Nous donnant des leçons, les salaudes, les salauds !

Ne pas s'énerver

C'est avec l'inhumanité

De la saloperie, de la complicité

Comme les dessous du libéralisme

En version vaseline

Plus souvent qu'en version latine

Que les bénéfices, il les privatise

Que les déficits, il les nationalise

Comme les USA qui ont dépensé

2800 milliards de dollars

Pour contre le terrorisme, lutter

Entre 2002 et 2017, de cette mascarade, il y en a marre

Mais les agressions terroristes durant les guerres

Ou à l'intérieur des USA, il faut le faire

Ont fait moins de personnes tuées parmi la population américaine

Que les overdoses diverses de toutes les diverses misères

Bien pauvre est toute vie sur la planète Terre

Certes

Ma textualité est dégingandée

Pour autrui, des gueulantes invisibilisées

Peu de débit d'absorption de spécificité !

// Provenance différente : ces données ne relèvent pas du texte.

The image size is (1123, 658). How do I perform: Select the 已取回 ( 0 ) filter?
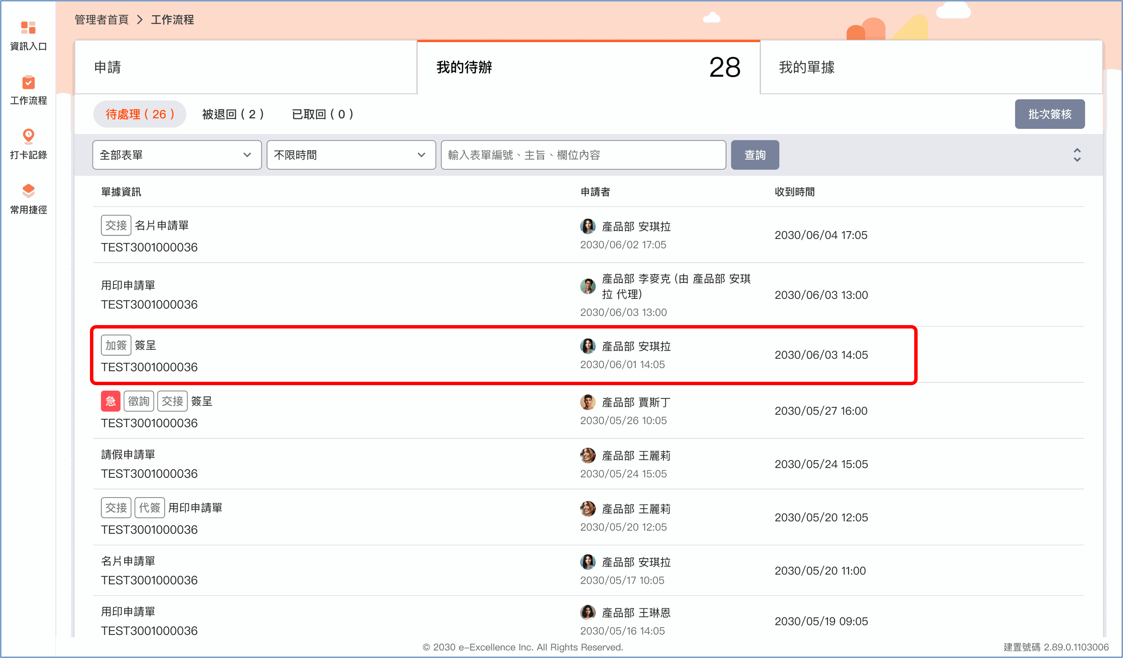click(323, 114)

Patrice Faubert ( 2018 ) puète, peuète, pouète, paraphysicien ( http://patrice.faubert.over-blog.com/ ) Pat dit l'invité sur " hiway index "

Finally

The world would be less disgusting

If, precisely, we were more upset

Against all injustices, against all inequalities

But it's good, never get angry

One wonders who it can benefit from

All power in place, easy to guess

But it's upstream

What is the real bridge

Violence from birth

Obstetric violence

Too little skin to skin

Baby against mom

Baby all against dad

This is fundamental

The newborn, in front of

From his mother, soaking up

The newborn, in front of

From his father, immersing himself

Skin against skin

Otherwise, everything later, will be less fun

With all staff

Who should be caring

With a whole staff

Who should be stroking

A whole haptonomy

To start well in life

But unfortunately

Since birth

It starts, most often, in the suffering

Vicious circle

From a world where everything has become monstrous!

And I am a monster

Among other monsters

But I know it

As for the other, most often

And it is so

For example, for the end of life

Dying at home or at the hospital

We never do well, it's inevitably bad

And for lack of good

We try to do the least worse

Simply that suffering does not worsen

But alas, as elsewhere, ruthless is the universe of the hospital

Everything is inhuman and brutal

Short

Whatever you do for a human being

Especially for the elderly person

It can not be good

In a society of total inhumanity

From the individual to the family, from family to society

I, of my family, I was, I am, the great despised

Except, of the late father and especially my mother, currently hospitalized

DEATH in the soul, I could not avoid it

Two parents, with whom I had, I, complicity

But the reaction does not like my ideas

And

I abhor the sores

And

I abhor the fachos

And

I abhor the bolchos

And

I abhor the capitalos

And long live the anarchos

Even if everywhere there are idiots and idiots

And if the human species was tarnished?

An irremediable learning in his backlog!

The worst

ALL sweat

Just to survive

Too often must be disgusting

In a society at all almost disgusting

Necessarily

That's absolutely distressing

In a world

At ALL disgusting

Head or tail

But it's still

All is done

To make everyone sick

Now, the disease is a tragedy

With the pain that goes with it, too

If we were

Exactly, more excited

Women, men, children

Against all injustices and inequalities

And so

If we were

More insurgents

Women, men, children

Against all injustices and inequalities

The world would be different

The world would be more pleasant!

In this sense

Long live the pissed

Long live the insurgents

Women, men, children, all over the world

No offense to the reaction

Bobos, fachos, bolchos, capitalos

And even sometimes, some anarchos

Giving us lessons, bastards, bastards!

Do not get upset

It's with inhumanity

Dirty, complicity

Like the underbelly of liberalism

Vaseline version

More often than in Latin version

What benefits he privatizes them

As deficits, he nationalizes them

Like the US who spent

2800 billion dollars

For counter-terrorism, to fight

Between 2002 and 2017, this masquerade, there are tired

But the terrorist attacks during the wars

Or inside the US, you have to do it

Have made fewer people killed among the American population

That the various overdoses of all the various miseries

Poor thing is all life on the planet Earth

Certainly

My textuality is gangly

For others, invisibilised gurantes

Little absorption rate of specificity!